Rev. Sekou has served as Special Assistant on social justice to the Bishop for the Church of God
in Christ, New York, as Senior Community Minister at New York’s Judson Memorial Church,
and as Social Justice Minister at Middle Collegiate Church.
He was a fellow-in-residence at the Brooklyn Society for Ethical Culture, and as Ella Baker
Fellow at New York Theological Seminary's Micah Institute he served as a strategist organizing
clergy for economic justice in New York City. The Reverend served on the 2004 National
Political Hip Hop Convention Platform Committee, and was Senior Adviser on Urban Public
Policy for the 2004 Kucinich Presidential campaign.
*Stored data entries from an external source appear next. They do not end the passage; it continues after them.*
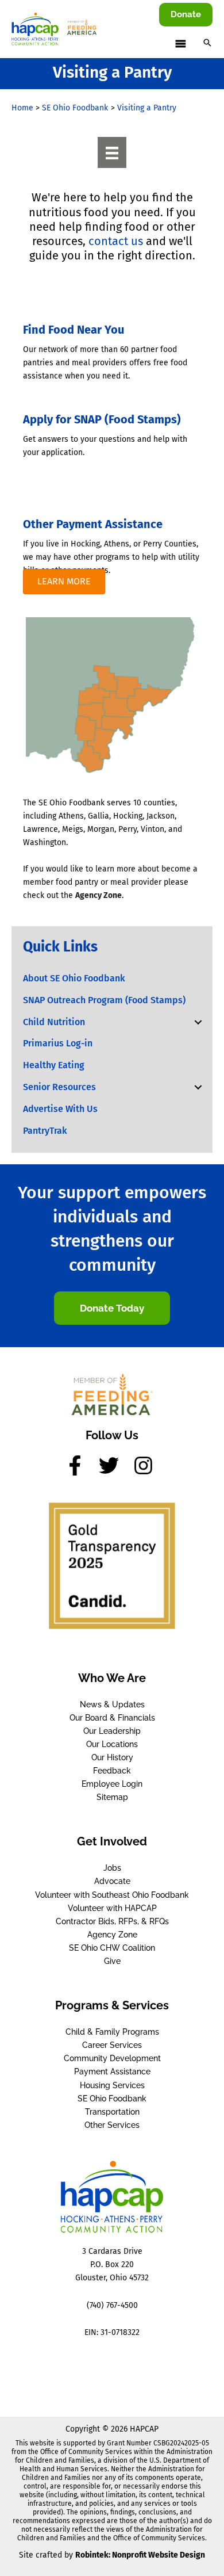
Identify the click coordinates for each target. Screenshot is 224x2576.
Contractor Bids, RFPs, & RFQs (112, 1921)
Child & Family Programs (112, 2031)
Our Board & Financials (112, 1717)
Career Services (112, 2045)
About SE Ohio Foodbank (74, 978)
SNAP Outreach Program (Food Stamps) (104, 1000)
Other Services (112, 2125)
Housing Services (112, 2085)
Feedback (112, 1770)
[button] (186, 14)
Following Hurricane Katrina, Rev. Sekou moved to New Orleans, founding the local Interfaith
Worker Justice Center. In 2006, the Institute for Policy Studies appointed Sekou its first
Associate Fellow in Religion and Justice.
He is a founding national coordinator for Clergy and Laity Concerned about Iraq (CALC-I),
which represented over 300 faith-based institutions and organizations. In 2006, CALC-I led a
civil disobedience at the White House at which 370 people were arrested including sixty
religious leaders.
In 2011, he received the Keeper of the Flame Award from the National Voting Rights Institute
and Museum in Selma, AL.
Rev. Sekou has lectured widely, including at Harvard Divinity School, Princeton University,
University of Virginia, University of Paris IV - La Sorbonne and Vanderbilt University, and is a
Professor of Preaching at the Seminary Consortium of Urban Pastoral Education in the Graduate
Theological Urban Studies Program, Chicago, IL.